Two sessions for workshop: Friday June 24 - Sat June 25 starting at noon on Friday and ending at 5pm on Sat.

Three views of facial reduction in cone optimization

ABSTRACT: Slater's condition -- existence of a ``strictly feasible solution'' -- is at the heart of convex optimization. It is enough to look at the basics: without strict feasibility, first-order optimality conditions may be meaningless, the dual problem may yield little information about the primal, and small changes in the data may render the problem infeasible. In consequence, many off-the-shelf numerical methods can perform poorly; primal-dual interior point methods, in particular. New optimization modelling techniques and convex relaxations for hard nonconvex problems have shown that the loss of strict feasibility is a much more pronounced phenomenon than has previously been realized.
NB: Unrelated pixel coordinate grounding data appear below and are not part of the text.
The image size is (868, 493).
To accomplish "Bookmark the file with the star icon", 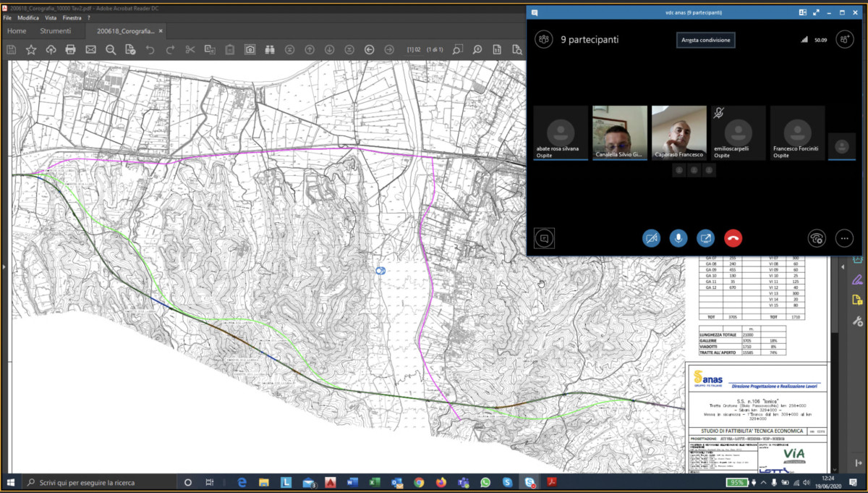I will coord(31,50).
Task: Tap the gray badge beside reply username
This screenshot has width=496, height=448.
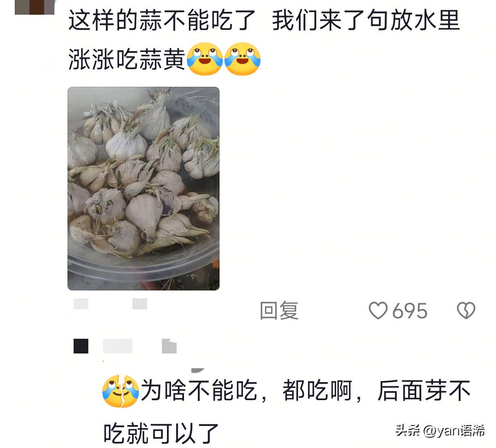Action: point(169,346)
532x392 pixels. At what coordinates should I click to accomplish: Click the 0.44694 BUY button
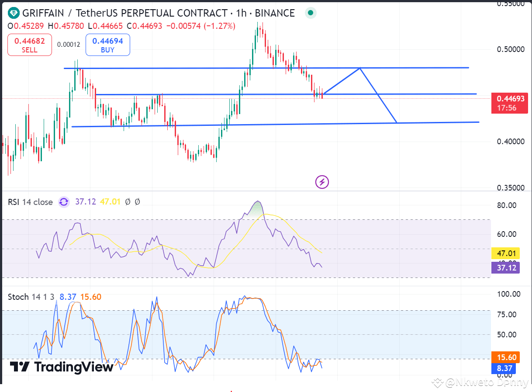107,45
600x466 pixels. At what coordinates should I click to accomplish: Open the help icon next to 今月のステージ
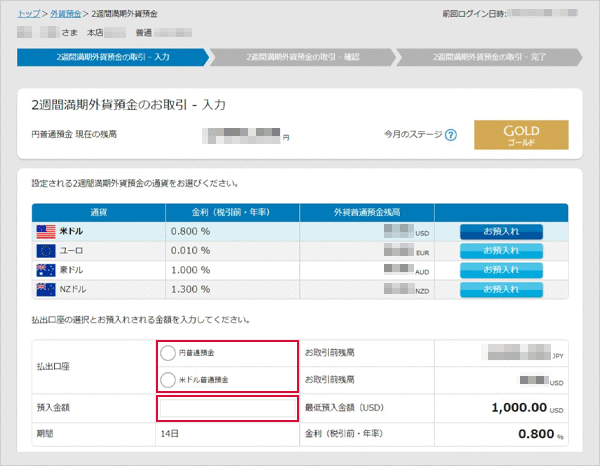coord(451,135)
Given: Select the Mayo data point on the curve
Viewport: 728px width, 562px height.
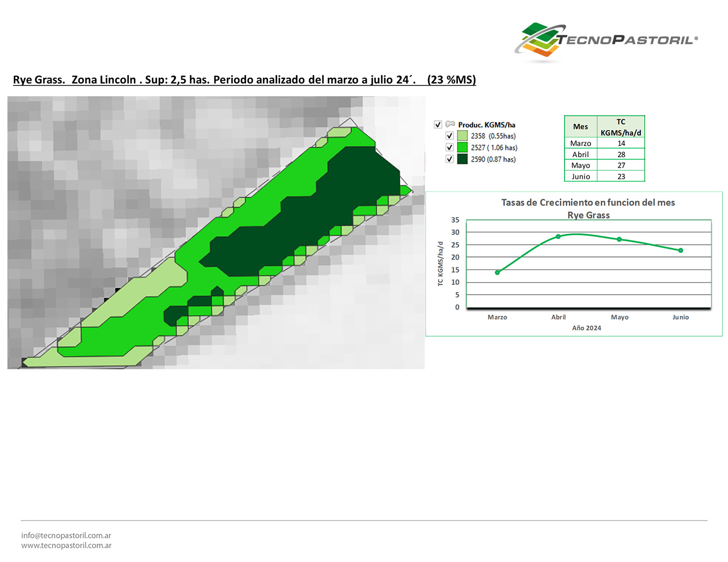Looking at the screenshot, I should pos(619,240).
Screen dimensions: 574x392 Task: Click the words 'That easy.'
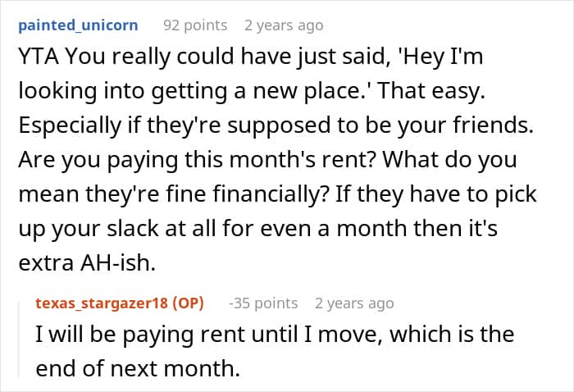(431, 91)
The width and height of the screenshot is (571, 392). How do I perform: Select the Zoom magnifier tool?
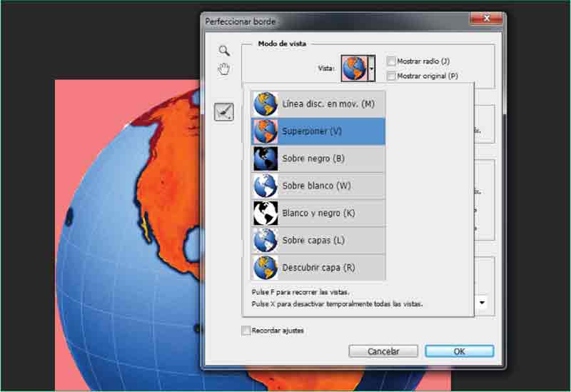[x=224, y=51]
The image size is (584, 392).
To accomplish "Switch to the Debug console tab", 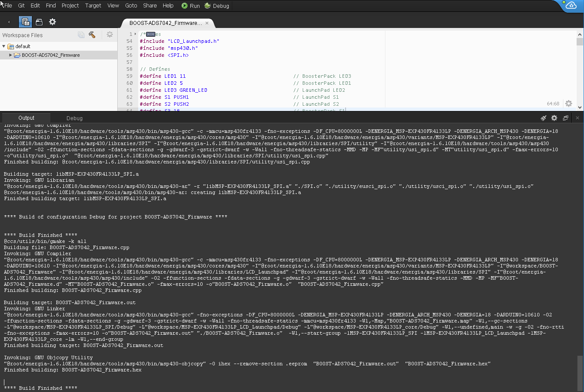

Such new developments suggest a reappraisal. In this talk we describe the various reasons for the loss of strict feasibility, whether due to poor modelling choices or (more interestingly) rich underlying structure, and describe ways to cope with it. In particular, we look at three different views: (i) from the ground set of the application; (ii) from the lifted space of semidefinite matrices in the relaxation; (iii) from the image space of the relaxation.

(Work with Dmitriy Drusvyatskiy, University of Washington, Seattle WA.)